The HTML being parsed by the sample code is:
<html>
<head>
<title>Example HTML containing some class attributes</title>
<style type="text/css">
.bigText { font-size: 16pt; }
</style>
</head>
<body>
<p class="bigText">This text should be big.</p>
</body>
</html>
(note in particular the element with the class="bigText" attribute definition)
EXPECTED VERSUS ACTUAL BEHAVIOR :
EXPECTED -
When you run the above-provided example (class HtmlParserProblem) under 1.4.2_xx, you'll get this:
start tag: html
attributes:
start tag: head
attributes:
start tag: title
attributes:
end tag: title
start tag: style
attributes: type=text/css
end tag: style
end tag: head
start tag: body
attributes: type=text/css
start tag: p
attributes: type=text/css class=bigText
end tag: p
end tag: body
end tag: html
This is correct; note the correct mixed-case value "bigText" for the class attribute.
ACTUAL -
When you run the above-provided example (class HtmlParserProblem) using Java 1.5.0-b2, you'll get this:
start tag: html
attributes:
start tag: head
attributes:
start tag: title
attributes:
end tag: title
start tag: style
attributes: type=text/css
end tag: style
end tag: head
start tag: body
attributes: type=text/css
start tag: p
attributes: class=bigtext type=text/css
end tag: p
end tag: body
end tag: html
Note that the class attribute value has been converted to lower case. This is a Bad Thing.
REPRODUCIBILITY :
This bug can be reproduced always.
---------- BEGIN SOURCE ----------
public class HtmlParserProblem
{
public static void main(final String[] args) throws java.io.IOException
{
new Html32Parser().parse(new java.io.StringReader(getExampleHtml()));
}
public static class Html32Parser extends javax.swing.text.html.parser.Parser
{
public Html32Parser() throws java.io.IOException
{
super(loadDtd("html32"));
this.strict = false;
}
public void handleStartTag(final javax.swing.text.html.parser.TagElement tagElement)
{
System.out.println("start tag: " + tagElement.getHTMLTag().toString());
final javax.swing.text.SimpleAttributeSet attributes = getAttributes();
System.out.println("attributes: " + attributes.toString());
}
public void handleEndTag(final javax.swing.text.html.parser.TagElement tagElement)
{
System.out.println("end tag: " + tagElement.getHTMLTag().toString());
}
}
private static javax.swing.text.html.parser.DTD loadDtd(final String dtdName)

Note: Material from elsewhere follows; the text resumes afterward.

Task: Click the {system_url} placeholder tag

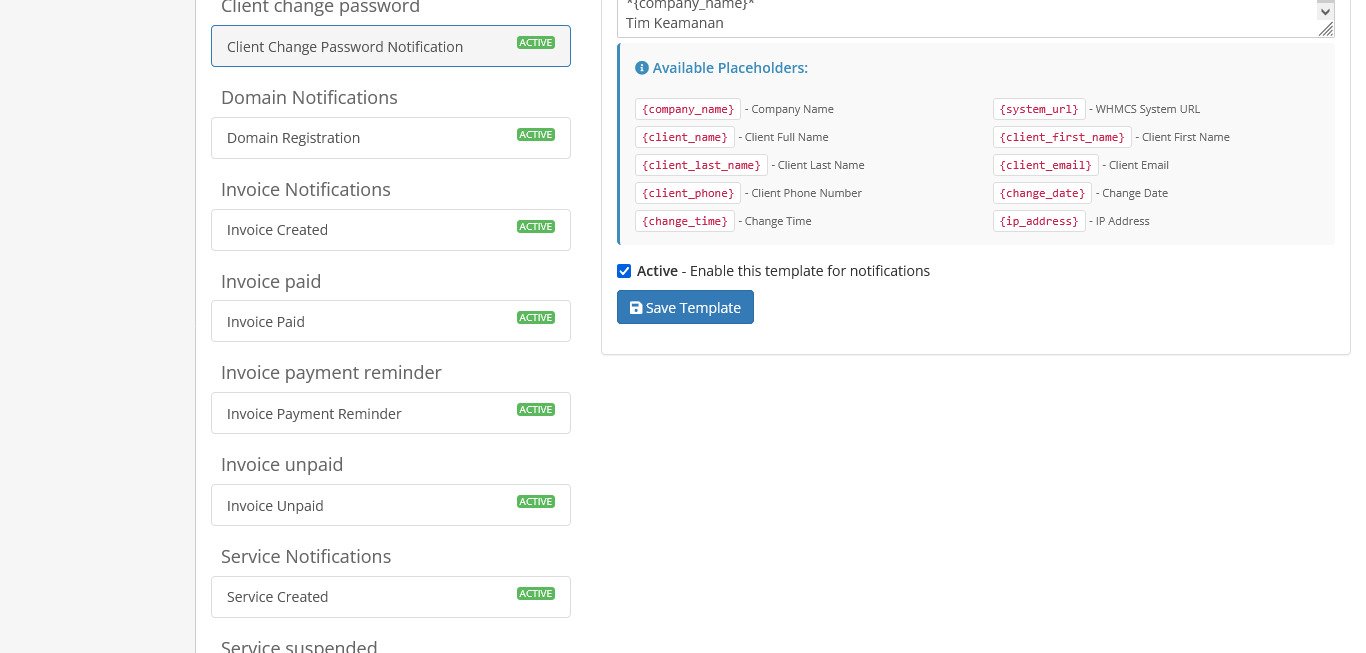Action: [1039, 109]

throws java.io.IOException
{
final String resourceName = dtdName + ".bdtd";
final java.io.InputStream inputStream =
javax.swing.text.html.parser.DTD.class.getResourceAsStream(resourceName);
if (inputStream == null) throw new java.io.IOException(resourceName);
final javax.swing.text.html.parser.DTD dtd =
javax.swing.text.html.parser.DTD.getDTD(dtdName);
dtd.read(new java.io.DataInputStream(inputStream));
return dtd;
}
private static String getExampleHtml()
{
return
"<html>\n" +
" <head>\n" +
" <title>Example HTML containing some class attributes</title>\n" +
" <style type='text/css'>\n" +
" .bigText { font-size: 16pt; }\n" +
" </style>\n" +
" </head>\n" +
" <body>\n" +
" <p class='bigText'>This text should be big.</p>\n" +
" </body>\n" +
"</html>";
}
}
---------- END SOURCE ----------
CUSTOMER SUBMITTED WORKAROUND :
Only use lower-case values for "class" attributes.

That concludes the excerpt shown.